Você é uma voz de referência histórica na TV na cobertura da evolução cinematográfica. O que tem de cinema nesse livro?
Tem cinema na construção do imaginário que deu origem às cenas. De alguma forma, várias versões de "Drácula", "Frankenstein", "O Médico e o Monstro" e "O Lobisomem" estão ali presentes, liquidificadas, amalgamadas. E na cena "O Teste", faço referência direta ao filme "O Homem que Odiava as Mulheres" (1968), que traz uma interpretação incrível do Tony Curtis na pele do psicopata Albert DeSalvo, que ficou conhecido como o Estrangulador de Boston.

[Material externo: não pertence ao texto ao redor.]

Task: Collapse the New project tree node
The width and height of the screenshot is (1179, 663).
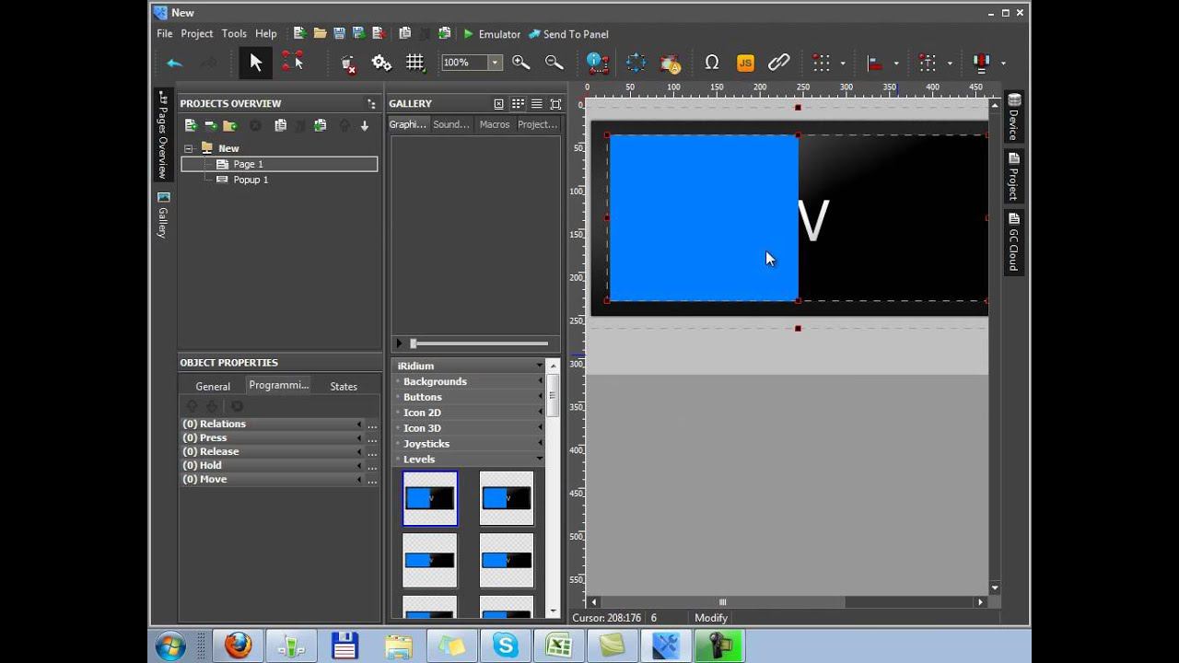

De que maneira a sua vivência na reportagem cinematográfica molda a sua forma de formatar a literatura?
Para mim, as imagens surgem antes das palavras. Personagens, situações, ações. Depois que esses elementos vão surgindo, eu vou tentando organizá-los em palavras. Mas tudo aparece na minha cabeça como fragmentos de filmes.
Qual foi o filme que te fez amar os filmes e qual foi o livro que te faz amar os livros?
Quanto aos filmes, na infância, foi "O Calhambeque Mágico" (1968). Já no início da adolescência, foi "Muito Além do Jardim" (1979), com Peter Sellers em uma das mais fantásticas interpretações que vi no cinema. E na seara dos livros, "Para Gostar de Ler", uma coletânea de crônicas escritas por Rubem Braga, Fernando Sabino, Paulo Mendes Campos e Carlos Drummond de Andrade. Este eu li no início da adolescência e fez com que me apaixonasse pela literatura como leitor e ainda me fez ter a gana de escrever. E levo comigo, como razões para viver, livros do Rubem Fonseca, Stephen King, Kurt Vonnegut, Machado de Assis, Kafka, Patricia Highsmith... e por aí vai.